SET PROBLEM: Reproduce each of the following entries line for line, without altering anything.

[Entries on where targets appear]
--- Begin ---

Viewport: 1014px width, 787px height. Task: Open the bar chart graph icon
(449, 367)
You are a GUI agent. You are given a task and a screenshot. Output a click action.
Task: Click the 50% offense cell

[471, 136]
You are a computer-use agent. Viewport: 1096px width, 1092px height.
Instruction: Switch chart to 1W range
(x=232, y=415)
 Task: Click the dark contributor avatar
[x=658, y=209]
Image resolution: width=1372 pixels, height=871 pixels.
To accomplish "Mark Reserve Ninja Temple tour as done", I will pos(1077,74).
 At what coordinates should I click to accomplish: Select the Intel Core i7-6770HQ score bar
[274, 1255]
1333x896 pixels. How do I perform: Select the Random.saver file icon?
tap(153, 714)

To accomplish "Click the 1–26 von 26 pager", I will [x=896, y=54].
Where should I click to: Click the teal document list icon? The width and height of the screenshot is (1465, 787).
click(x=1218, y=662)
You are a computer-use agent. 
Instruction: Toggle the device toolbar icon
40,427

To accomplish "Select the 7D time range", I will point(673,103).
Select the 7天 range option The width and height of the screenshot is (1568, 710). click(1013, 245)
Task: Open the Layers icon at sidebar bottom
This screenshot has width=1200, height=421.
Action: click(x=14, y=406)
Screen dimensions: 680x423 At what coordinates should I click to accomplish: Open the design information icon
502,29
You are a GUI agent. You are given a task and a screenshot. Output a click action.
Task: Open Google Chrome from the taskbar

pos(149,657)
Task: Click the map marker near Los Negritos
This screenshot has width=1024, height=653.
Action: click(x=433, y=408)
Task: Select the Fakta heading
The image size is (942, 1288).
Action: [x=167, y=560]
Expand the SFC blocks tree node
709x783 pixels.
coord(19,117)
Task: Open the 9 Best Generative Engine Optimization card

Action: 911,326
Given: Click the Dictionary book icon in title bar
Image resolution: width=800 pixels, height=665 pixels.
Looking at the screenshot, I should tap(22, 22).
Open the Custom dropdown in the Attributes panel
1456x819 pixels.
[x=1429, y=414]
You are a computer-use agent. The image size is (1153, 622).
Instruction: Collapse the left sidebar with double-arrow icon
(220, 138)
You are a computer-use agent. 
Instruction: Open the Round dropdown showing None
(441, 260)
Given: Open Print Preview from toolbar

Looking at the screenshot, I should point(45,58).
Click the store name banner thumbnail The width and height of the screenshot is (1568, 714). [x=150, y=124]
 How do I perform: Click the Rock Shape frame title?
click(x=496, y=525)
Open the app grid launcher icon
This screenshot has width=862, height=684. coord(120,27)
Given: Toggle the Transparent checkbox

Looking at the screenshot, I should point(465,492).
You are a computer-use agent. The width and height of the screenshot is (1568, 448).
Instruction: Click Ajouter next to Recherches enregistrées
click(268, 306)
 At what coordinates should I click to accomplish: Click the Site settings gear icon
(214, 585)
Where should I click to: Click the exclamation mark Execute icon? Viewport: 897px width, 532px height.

--- End ---

TASK RESULT:
Viewport: 1014px width, 787px height. Task: Open the bar chart graph icon
(449, 367)
You are a GUI agent. You are given a task and a screenshot. Output a click action.
Task: Click the 50% offense cell

[471, 136]
You are a computer-use agent. Viewport: 1096px width, 1092px height.
Instruction: Switch chart to 1W range
(x=232, y=415)
 Task: Click the dark contributor avatar
[x=658, y=209]
Image resolution: width=1372 pixels, height=871 pixels.
To accomplish "Mark Reserve Ninja Temple tour as done", I will pos(1077,74).
 At what coordinates should I click to accomplish: Select the Intel Core i7-6770HQ score bar
[274, 1255]
1333x896 pixels. How do I perform: Select the Random.saver file icon?
tap(153, 714)

To accomplish "Click the 1–26 von 26 pager", I will [x=896, y=54].
Where should I click to: Click the teal document list icon? The width and height of the screenshot is (1465, 787).
click(x=1218, y=662)
You are a computer-use agent. 
Instruction: Toggle the device toolbar icon
40,427

To accomplish "Select the 7D time range", I will point(673,103).
Select the 7天 range option The width and height of the screenshot is (1568, 710). click(1013, 245)
Task: Open the Layers icon at sidebar bottom
This screenshot has width=1200, height=421.
Action: click(x=14, y=406)
Screen dimensions: 680x423 At what coordinates should I click to accomplish: Open the design information icon
502,29
You are a GUI agent. You are given a task and a screenshot. Output a click action.
Task: Open Google Chrome from the taskbar

pos(149,657)
Task: Click the map marker near Los Negritos
This screenshot has width=1024, height=653.
Action: click(x=433, y=408)
Task: Select the Fakta heading
The image size is (942, 1288).
Action: [x=167, y=560]
Expand the SFC blocks tree node
709x783 pixels.
coord(19,117)
Task: Open the 9 Best Generative Engine Optimization card

Action: 911,326
Given: Click the Dictionary book icon in title bar
Image resolution: width=800 pixels, height=665 pixels.
Looking at the screenshot, I should tap(22, 22).
Open the Custom dropdown in the Attributes panel
1456x819 pixels.
[x=1429, y=414]
You are a computer-use agent. The image size is (1153, 622).
Instruction: Collapse the left sidebar with double-arrow icon
(220, 138)
You are a computer-use agent. 
Instruction: Open the Round dropdown showing None
(441, 260)
Given: Open Print Preview from toolbar

Looking at the screenshot, I should point(45,58).
Click the store name banner thumbnail The width and height of the screenshot is (1568, 714). [x=150, y=124]
 How do I perform: Click the Rock Shape frame title?
click(x=496, y=525)
Open the app grid launcher icon
This screenshot has width=862, height=684. coord(120,27)
Given: Toggle the Transparent checkbox

Looking at the screenshot, I should point(465,492).
You are a computer-use agent. The width and height of the screenshot is (1568, 448).
Instruction: Click Ajouter next to Recherches enregistrées
click(268, 306)
 At what coordinates should I click to accomplish: Click the Site settings gear icon
(214, 585)
Where should I click to: Click the exclamation mark Execute icon? Viewport: 897px width, 532px height.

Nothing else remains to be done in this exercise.